The danger, or perhaps more specifically, the temptation of hashtags and movements is to use them to capitalize on buzz and quickly achieve a new credibility. The risk is that the hollowness of your act rings louder than the intended message. Twitter created a beautiful ad and identified the peak time to share it, but they failed. They attempted to tag into a cultural moment to gain more users, but in doing so drew more attention to their unwillingness to protect their community and address meaningful change.

It isn’t as instantly gratifying to identify a problem, establish tactics for resolving the problem, and to go through the process of editing, refining, and sustaining the work of achieving change. Advertising has the power to be more than spin, campaigns can be more than shiny set dressing.

The message of a campaign, whether it is promoting diversity on college campuses or environmental sensitivity in manufacturing, has to begin long before a photo shoot is set up or an ad is designed. If we talk about brand integrity, it should be about more than typeface and color, it should also be the values of the company and the promise of the products and the brand experience should be considered.

Pepsi was a notable victim of its own advocacy ambition when it created an ad with catchy music, a slow-moving protest march, and Kendall Jenner quick changing from silver sheath clad model to Black Lives Matter savior crossing the demonstration line in head-to-toe denim to hand a policeman a Pepsi.

Brad Jakeman, in an interview at the Ad Age Next conference, spoke candidly about the misstep and what followed. “It was a mistake. There are going to be these issues. If you are a marketer and you see this happen, know that if it can happen to Dove it can happen to anyone. We should all be learning from each other on how to avoid these deeply unfortunate and completely unintended issues in the future.”
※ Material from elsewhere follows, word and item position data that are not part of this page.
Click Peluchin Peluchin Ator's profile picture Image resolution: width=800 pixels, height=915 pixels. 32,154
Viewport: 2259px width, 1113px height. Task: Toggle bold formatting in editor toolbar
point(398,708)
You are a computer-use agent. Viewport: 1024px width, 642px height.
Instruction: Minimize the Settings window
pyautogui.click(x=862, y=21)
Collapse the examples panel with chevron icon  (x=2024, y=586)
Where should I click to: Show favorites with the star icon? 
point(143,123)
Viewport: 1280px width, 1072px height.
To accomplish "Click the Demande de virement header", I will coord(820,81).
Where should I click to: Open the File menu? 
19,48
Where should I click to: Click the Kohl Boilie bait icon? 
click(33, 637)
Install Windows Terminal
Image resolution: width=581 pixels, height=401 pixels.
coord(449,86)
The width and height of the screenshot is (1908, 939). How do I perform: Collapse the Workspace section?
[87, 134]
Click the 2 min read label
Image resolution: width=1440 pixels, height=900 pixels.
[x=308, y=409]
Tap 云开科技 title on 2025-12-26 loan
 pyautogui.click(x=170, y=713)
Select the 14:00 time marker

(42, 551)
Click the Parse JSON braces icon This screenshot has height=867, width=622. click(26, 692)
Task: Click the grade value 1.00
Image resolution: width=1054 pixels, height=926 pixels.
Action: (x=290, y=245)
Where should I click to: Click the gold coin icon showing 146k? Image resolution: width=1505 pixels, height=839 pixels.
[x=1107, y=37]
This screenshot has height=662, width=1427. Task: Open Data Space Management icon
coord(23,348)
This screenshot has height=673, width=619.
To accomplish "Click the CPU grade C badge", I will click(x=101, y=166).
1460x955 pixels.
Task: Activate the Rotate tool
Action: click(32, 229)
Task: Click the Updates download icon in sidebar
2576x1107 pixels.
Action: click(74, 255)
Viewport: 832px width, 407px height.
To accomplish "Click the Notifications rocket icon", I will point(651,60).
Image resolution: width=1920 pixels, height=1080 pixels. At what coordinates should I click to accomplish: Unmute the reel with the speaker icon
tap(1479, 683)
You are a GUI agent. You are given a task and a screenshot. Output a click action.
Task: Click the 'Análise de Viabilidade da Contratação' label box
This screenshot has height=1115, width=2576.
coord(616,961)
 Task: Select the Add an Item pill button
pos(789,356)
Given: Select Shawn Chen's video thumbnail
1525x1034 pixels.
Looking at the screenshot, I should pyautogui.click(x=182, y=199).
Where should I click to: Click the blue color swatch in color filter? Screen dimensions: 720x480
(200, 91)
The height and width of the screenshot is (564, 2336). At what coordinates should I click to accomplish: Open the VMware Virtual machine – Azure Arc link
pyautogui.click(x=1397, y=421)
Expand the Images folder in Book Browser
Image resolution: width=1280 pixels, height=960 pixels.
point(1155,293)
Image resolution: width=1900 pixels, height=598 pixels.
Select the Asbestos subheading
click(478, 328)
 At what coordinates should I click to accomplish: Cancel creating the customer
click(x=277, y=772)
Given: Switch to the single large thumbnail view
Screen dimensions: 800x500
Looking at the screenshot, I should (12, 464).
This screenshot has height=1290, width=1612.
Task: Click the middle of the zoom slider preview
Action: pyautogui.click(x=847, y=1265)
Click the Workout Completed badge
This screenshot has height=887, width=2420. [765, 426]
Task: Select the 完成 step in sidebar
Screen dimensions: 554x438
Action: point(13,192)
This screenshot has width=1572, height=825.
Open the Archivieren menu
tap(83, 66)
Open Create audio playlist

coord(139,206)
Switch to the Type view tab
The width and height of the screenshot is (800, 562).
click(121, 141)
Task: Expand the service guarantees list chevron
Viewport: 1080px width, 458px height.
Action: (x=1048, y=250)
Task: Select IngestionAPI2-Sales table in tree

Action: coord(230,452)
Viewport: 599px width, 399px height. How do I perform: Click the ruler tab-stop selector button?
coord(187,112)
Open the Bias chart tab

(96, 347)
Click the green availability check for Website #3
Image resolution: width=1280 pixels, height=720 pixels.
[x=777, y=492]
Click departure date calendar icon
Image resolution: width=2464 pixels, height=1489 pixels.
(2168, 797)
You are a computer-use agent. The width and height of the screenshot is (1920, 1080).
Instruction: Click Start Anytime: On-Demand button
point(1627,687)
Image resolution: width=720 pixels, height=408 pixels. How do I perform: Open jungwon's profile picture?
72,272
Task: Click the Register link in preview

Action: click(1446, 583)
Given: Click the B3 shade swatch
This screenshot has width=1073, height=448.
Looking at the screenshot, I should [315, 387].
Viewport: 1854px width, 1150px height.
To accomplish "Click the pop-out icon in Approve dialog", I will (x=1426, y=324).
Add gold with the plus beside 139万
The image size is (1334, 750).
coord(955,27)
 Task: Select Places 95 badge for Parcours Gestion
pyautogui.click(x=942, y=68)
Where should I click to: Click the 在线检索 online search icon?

Deeply unfortunate and unintended, yes, but also largely preventable.

  • Know who you are marketing to
  • Establish why you/your product are valuable to them
  • Invest in ways to be authentic in more than image
  • Include people from your desired demographic in planning, process, & follow through
  • Ask yourself if you are trying to make a quick buck off someone’s pain

I am grateful that the #HereWeAre ad exists and that the message is being heard and seen by a wider audience. As a woman, I need to know that it is more than lip service, as an enthusiastic Twitter user I want to know that they mean it. As a marketer, I worry about the peril of companies thinking that slapping a hashtag on content means that they don’t have to work for it.

Redefining the way we value human beings and movements will not be done through a single campaign or sound bite.